--- PASSAGE ---

New arms deal meant to counter Iran or make money?

July 31, 2007 - 0:0

The United States recently offered Saudi Arabia a $20 billion, 10-year arms sales package.

Washington claims the proposed sale is intended to upgrade the Saudi military’s ability to counter possible Iranian aggression in the Persian Gulf region.
“This is all about Iran,” a U.S. official told CNN on condition of anonymity.
The major powers are seeking to spark arms races between countries to earn profits and create jobs at home.
The best customers are affluent Arab countries in the Middle East, which have become fat on high oil prices.
The U.S. is attempting to recover some of the money it has spent importing oil and funding the wars in Iraq and Afghanistan.
The portrayal of Iran as a threat to neighboring Arab states, and particularly Saudi Arabia, is very hard to swallow. Saudi Arabia also does not view Iran as a threat.
Saudi and Iranian officials address each other as “brotherly” countries and hug each other when they meet.
Iran has been a major regional power for millennia and all regional Arab states acknowledge this fact.

---

GIVEN PROBLEM: Print the part of the article on the Saudi arms deal starting with "July 31, 2007" and going on through "jobs at home.", with every word unchanged. Work only from the article on the Saudi arms deal.

--- ENTRIES SHOWN ---

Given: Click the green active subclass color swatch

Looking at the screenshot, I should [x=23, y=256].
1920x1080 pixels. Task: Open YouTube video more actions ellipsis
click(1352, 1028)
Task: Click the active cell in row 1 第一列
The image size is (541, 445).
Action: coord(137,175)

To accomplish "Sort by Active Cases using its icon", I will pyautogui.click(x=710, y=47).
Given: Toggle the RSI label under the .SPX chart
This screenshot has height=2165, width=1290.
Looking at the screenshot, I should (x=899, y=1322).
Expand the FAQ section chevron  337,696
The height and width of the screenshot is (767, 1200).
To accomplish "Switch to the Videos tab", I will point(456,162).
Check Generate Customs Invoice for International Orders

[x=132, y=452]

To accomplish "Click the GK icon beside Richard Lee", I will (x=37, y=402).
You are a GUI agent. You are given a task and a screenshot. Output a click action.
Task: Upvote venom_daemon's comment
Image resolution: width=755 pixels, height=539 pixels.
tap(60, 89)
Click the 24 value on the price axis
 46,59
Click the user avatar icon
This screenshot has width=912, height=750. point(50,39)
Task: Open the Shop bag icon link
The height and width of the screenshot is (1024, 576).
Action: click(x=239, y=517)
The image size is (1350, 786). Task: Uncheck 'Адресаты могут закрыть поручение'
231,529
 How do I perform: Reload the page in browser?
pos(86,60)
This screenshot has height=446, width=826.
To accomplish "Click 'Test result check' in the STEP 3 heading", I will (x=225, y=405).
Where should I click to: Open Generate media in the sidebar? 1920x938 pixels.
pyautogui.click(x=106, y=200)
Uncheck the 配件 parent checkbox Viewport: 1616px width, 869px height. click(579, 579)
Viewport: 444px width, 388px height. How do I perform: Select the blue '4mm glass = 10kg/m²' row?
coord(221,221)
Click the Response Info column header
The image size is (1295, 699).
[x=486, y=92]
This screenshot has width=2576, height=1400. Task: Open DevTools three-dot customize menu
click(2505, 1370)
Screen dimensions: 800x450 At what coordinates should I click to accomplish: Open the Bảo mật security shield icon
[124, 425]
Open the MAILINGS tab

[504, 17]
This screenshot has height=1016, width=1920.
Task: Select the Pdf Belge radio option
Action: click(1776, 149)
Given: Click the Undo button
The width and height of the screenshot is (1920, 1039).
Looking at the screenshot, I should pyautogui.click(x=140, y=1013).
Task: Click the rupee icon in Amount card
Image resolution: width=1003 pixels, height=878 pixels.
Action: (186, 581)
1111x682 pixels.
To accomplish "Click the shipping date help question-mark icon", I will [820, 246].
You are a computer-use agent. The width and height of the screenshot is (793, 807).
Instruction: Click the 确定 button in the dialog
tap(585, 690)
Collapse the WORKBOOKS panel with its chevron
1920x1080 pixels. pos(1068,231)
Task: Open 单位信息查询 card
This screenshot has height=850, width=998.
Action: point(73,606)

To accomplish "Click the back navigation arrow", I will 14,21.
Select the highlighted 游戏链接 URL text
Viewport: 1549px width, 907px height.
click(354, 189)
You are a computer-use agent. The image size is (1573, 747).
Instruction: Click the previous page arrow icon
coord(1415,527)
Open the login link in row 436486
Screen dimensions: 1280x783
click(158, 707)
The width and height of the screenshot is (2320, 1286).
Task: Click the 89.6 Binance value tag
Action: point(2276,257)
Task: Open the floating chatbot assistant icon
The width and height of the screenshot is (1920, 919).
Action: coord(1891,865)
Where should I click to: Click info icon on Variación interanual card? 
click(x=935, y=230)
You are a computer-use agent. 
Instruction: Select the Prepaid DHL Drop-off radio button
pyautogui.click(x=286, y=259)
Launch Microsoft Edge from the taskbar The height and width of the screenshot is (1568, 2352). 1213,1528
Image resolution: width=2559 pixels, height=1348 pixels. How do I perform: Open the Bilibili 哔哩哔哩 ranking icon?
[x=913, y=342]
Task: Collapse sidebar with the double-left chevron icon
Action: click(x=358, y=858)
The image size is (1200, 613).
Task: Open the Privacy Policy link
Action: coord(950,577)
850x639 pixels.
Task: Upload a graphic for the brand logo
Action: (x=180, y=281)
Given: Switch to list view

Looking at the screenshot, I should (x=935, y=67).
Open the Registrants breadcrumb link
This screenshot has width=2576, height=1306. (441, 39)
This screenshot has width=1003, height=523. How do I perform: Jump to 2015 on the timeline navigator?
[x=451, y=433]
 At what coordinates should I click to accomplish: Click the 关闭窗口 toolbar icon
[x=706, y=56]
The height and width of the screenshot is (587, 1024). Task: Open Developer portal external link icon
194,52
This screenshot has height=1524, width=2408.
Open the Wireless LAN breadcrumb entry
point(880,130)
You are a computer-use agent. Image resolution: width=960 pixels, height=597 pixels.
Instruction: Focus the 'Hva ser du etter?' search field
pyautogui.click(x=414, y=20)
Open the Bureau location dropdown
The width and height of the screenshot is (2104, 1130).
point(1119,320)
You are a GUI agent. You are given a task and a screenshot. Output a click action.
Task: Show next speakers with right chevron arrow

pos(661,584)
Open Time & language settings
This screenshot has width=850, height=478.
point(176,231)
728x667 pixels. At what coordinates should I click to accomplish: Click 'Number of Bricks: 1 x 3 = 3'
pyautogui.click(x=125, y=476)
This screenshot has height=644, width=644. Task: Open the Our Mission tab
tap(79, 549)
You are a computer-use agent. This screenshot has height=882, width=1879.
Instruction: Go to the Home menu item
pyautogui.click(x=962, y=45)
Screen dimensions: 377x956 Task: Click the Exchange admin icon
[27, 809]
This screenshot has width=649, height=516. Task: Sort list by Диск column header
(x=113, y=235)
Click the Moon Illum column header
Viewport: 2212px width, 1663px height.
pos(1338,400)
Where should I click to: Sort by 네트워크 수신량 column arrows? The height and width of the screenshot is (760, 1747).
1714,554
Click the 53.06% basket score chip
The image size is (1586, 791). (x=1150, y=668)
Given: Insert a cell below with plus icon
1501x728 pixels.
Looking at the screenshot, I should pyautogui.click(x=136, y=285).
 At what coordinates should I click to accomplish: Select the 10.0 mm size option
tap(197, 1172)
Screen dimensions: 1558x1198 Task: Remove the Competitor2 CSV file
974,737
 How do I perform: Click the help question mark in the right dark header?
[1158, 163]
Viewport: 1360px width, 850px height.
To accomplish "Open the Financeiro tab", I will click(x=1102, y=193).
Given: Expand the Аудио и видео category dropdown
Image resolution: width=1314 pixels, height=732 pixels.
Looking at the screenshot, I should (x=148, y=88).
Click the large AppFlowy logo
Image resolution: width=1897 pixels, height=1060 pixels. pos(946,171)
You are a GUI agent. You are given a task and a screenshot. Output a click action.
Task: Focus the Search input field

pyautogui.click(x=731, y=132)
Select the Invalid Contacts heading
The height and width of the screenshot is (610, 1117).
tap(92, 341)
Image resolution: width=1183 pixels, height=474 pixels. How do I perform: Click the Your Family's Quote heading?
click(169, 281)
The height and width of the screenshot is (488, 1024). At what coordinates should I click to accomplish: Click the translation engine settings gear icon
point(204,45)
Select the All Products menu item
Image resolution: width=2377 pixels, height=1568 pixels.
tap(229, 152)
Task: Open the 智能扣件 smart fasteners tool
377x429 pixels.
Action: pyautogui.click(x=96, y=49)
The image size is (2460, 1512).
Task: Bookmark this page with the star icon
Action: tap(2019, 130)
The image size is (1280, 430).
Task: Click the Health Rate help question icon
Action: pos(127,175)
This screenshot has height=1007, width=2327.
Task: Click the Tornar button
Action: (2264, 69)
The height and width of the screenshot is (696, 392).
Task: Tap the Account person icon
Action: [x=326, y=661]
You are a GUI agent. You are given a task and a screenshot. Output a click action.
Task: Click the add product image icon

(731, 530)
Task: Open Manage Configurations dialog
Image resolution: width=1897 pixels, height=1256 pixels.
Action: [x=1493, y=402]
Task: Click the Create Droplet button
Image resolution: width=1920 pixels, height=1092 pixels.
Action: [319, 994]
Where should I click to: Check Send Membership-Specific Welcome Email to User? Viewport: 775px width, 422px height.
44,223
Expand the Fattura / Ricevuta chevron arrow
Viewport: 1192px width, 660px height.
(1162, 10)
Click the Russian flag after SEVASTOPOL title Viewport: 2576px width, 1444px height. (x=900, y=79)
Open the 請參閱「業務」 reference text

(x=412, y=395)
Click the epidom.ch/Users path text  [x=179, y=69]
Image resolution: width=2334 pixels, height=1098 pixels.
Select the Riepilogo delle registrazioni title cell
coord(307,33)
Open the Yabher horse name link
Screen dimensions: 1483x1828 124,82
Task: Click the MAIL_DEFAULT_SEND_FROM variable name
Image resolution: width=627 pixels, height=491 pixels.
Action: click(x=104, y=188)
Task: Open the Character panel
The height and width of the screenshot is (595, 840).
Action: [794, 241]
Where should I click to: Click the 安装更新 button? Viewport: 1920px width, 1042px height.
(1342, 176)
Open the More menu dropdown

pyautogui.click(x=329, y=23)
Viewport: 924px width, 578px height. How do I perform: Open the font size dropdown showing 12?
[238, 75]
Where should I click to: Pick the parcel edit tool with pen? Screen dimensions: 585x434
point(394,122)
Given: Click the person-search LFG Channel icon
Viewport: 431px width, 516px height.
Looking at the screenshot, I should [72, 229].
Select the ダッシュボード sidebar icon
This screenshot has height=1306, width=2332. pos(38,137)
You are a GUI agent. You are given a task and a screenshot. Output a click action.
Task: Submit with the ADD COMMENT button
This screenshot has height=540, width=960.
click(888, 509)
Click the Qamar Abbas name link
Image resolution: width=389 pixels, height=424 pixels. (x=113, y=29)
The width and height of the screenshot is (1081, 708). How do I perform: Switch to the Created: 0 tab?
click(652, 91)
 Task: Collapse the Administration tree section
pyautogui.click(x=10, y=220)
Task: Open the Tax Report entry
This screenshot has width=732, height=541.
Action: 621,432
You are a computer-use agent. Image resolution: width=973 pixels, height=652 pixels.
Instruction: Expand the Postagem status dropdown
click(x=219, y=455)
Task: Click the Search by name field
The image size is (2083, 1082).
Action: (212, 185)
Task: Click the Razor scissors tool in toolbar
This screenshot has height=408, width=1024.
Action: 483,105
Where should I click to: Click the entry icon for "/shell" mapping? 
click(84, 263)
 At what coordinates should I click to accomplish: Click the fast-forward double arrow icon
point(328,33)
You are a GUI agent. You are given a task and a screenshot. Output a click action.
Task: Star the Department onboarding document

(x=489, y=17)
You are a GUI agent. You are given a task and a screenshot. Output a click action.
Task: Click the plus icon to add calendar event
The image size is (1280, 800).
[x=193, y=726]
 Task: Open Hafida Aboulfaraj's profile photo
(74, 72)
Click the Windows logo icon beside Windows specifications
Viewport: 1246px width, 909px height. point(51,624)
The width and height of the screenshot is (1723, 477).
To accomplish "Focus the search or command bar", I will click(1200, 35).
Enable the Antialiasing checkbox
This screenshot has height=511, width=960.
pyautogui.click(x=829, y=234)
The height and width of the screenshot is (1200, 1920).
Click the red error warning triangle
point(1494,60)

---

COMPLETE OUTPUT:
July 31, 2007 - 0:0

The United States recently offered Saudi Arabia a $20 billion, 10-year arms sales package.

Washington claims the proposed sale is intended to upgrade the Saudi military’s ability to counter possible Iranian aggression in the Persian Gulf region.
“This is all about Iran,” a U.S. official told CNN on condition of anonymity.
The major powers are seeking to spark arms races between countries to earn profits and create jobs at home.